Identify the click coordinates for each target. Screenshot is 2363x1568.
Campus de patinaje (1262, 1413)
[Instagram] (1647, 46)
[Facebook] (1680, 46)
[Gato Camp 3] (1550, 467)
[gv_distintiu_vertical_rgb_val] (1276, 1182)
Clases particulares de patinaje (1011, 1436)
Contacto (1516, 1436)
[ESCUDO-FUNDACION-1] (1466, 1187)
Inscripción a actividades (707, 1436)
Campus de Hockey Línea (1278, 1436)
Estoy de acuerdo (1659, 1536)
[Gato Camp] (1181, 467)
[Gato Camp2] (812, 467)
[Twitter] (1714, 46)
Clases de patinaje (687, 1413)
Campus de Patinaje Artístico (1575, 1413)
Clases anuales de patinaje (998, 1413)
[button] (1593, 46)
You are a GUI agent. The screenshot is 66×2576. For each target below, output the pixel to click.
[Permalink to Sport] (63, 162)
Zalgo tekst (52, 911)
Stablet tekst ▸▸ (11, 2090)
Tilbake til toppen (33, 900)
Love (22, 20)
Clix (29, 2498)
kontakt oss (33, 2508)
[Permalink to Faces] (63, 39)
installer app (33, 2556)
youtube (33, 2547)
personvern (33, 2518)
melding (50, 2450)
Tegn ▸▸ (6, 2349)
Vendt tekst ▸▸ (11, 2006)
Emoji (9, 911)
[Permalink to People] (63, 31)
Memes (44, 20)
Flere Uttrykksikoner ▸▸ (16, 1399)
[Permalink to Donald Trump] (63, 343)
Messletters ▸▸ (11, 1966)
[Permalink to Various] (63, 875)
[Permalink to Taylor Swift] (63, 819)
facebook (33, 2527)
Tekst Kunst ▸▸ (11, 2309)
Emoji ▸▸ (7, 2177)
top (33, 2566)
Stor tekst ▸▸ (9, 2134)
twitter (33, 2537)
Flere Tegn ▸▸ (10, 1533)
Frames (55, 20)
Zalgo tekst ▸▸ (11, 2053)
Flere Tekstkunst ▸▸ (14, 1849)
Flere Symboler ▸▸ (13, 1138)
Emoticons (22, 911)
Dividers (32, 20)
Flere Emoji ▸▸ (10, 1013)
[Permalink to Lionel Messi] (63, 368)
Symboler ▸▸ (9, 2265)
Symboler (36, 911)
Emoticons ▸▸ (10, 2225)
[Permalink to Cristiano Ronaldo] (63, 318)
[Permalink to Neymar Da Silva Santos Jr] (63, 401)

◆ **Work item**: Print only what lies in the material above starting at the line with "Love (22, 20)" and ending at the line with "[Permalink to Various] (63, 875)", every line exactly as given.

◆ **Result for this exercise**:
Love (22, 20)
Clix (29, 2498)
kontakt oss (33, 2508)
[Permalink to Faces] (63, 39)
installer app (33, 2556)
youtube (33, 2547)
personvern (33, 2518)
melding (50, 2450)
Tegn ▸▸ (6, 2349)
Vendt tekst ▸▸ (11, 2006)
Emoji (9, 911)
[Permalink to People] (63, 31)
Memes (44, 20)
Flere Uttrykksikoner ▸▸ (16, 1399)
[Permalink to Donald Trump] (63, 343)
Messletters ▸▸ (11, 1966)
[Permalink to Various] (63, 875)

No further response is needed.